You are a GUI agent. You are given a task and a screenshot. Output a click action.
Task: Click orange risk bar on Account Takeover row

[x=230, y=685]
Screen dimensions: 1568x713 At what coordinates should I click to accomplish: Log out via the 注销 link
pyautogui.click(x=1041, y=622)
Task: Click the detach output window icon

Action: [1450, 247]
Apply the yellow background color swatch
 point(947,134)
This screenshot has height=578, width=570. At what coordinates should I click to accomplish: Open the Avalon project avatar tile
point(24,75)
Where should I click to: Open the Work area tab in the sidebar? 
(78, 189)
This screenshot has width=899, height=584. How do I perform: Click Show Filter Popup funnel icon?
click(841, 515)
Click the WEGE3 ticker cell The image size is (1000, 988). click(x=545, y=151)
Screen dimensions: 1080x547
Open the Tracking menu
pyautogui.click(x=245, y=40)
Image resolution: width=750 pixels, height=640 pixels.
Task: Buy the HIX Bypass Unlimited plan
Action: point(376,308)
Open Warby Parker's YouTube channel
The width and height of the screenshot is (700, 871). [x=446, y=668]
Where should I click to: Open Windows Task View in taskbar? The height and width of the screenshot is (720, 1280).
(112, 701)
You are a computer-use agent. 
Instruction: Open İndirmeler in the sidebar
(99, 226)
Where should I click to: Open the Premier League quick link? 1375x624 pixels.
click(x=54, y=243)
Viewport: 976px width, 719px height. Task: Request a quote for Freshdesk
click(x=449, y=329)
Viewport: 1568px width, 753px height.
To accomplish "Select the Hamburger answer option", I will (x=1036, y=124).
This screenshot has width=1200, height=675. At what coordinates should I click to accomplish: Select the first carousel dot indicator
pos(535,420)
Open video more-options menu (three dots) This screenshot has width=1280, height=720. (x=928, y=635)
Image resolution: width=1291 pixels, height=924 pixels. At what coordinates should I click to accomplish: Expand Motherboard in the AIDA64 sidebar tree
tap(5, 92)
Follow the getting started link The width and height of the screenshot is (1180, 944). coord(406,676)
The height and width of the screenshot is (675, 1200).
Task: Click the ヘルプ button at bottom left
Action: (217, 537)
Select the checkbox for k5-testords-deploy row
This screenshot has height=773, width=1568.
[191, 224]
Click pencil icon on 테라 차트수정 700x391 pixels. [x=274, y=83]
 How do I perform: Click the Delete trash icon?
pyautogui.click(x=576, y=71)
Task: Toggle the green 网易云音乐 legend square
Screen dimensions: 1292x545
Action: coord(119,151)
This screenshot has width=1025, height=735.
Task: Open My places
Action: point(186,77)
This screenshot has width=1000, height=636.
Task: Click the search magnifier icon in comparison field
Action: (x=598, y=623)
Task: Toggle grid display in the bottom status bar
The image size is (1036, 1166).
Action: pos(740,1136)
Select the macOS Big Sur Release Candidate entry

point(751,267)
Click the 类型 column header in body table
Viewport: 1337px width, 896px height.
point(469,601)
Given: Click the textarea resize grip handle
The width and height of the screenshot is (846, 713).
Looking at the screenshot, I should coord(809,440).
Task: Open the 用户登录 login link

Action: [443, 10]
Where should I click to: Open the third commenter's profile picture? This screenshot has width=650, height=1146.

────────────────────────────────────────

Direction
Reproduce every one of the rows above, word for word and in the same order, without changing anything.

The response
You are a GUI agent. You are given a task and a screenshot. Output a click action.
Task: Click orange risk bar on Account Takeover row

[x=230, y=685]
Screen dimensions: 1568x713 At what coordinates should I click to accomplish: Log out via the 注销 link
pyautogui.click(x=1041, y=622)
Task: Click the detach output window icon

Action: [1450, 247]
Apply the yellow background color swatch
 point(947,134)
This screenshot has height=578, width=570. At what coordinates should I click to accomplish: Open the Avalon project avatar tile
point(24,75)
Where should I click to: Open the Work area tab in the sidebar? 
(78, 189)
This screenshot has width=899, height=584. How do I perform: Click Show Filter Popup funnel icon?
click(841, 515)
Click the WEGE3 ticker cell The image size is (1000, 988). click(x=545, y=151)
Screen dimensions: 1080x547
Open the Tracking menu
pyautogui.click(x=245, y=40)
Image resolution: width=750 pixels, height=640 pixels.
Task: Buy the HIX Bypass Unlimited plan
Action: point(376,308)
Open Warby Parker's YouTube channel
The width and height of the screenshot is (700, 871). [x=446, y=668]
Where should I click to: Open Windows Task View in taskbar? The height and width of the screenshot is (720, 1280).
(112, 701)
You are a computer-use agent. 
Instruction: Open İndirmeler in the sidebar
(99, 226)
Where should I click to: Open the Premier League quick link? 1375x624 pixels.
click(x=54, y=243)
Viewport: 976px width, 719px height. Task: Request a quote for Freshdesk
click(x=449, y=329)
Viewport: 1568px width, 753px height.
To accomplish "Select the Hamburger answer option", I will (x=1036, y=124).
This screenshot has width=1200, height=675. At what coordinates should I click to accomplish: Select the first carousel dot indicator
pos(535,420)
Open video more-options menu (three dots) This screenshot has width=1280, height=720. (x=928, y=635)
Image resolution: width=1291 pixels, height=924 pixels. At what coordinates should I click to accomplish: Expand Motherboard in the AIDA64 sidebar tree
tap(5, 92)
Follow the getting started link The width and height of the screenshot is (1180, 944). coord(406,676)
The height and width of the screenshot is (675, 1200).
Task: Click the ヘルプ button at bottom left
Action: (217, 537)
Select the checkbox for k5-testords-deploy row
This screenshot has height=773, width=1568.
[191, 224]
Click pencil icon on 테라 차트수정 700x391 pixels. [x=274, y=83]
 How do I perform: Click the Delete trash icon?
pyautogui.click(x=576, y=71)
Task: Toggle the green 网易云音乐 legend square
Screen dimensions: 1292x545
Action: coord(119,151)
This screenshot has width=1025, height=735.
Task: Open My places
Action: point(186,77)
This screenshot has width=1000, height=636.
Task: Click the search magnifier icon in comparison field
Action: (x=598, y=623)
Task: Toggle grid display in the bottom status bar
The image size is (1036, 1166).
Action: pos(740,1136)
Select the macOS Big Sur Release Candidate entry

point(751,267)
Click the 类型 column header in body table
Viewport: 1337px width, 896px height.
point(469,601)
Given: Click the textarea resize grip handle
The width and height of the screenshot is (846, 713).
Looking at the screenshot, I should coord(809,440).
Task: Open the 用户登录 login link

Action: [443, 10]
Where should I click to: Open the third commenter's profile picture? This screenshot has width=650, height=1146.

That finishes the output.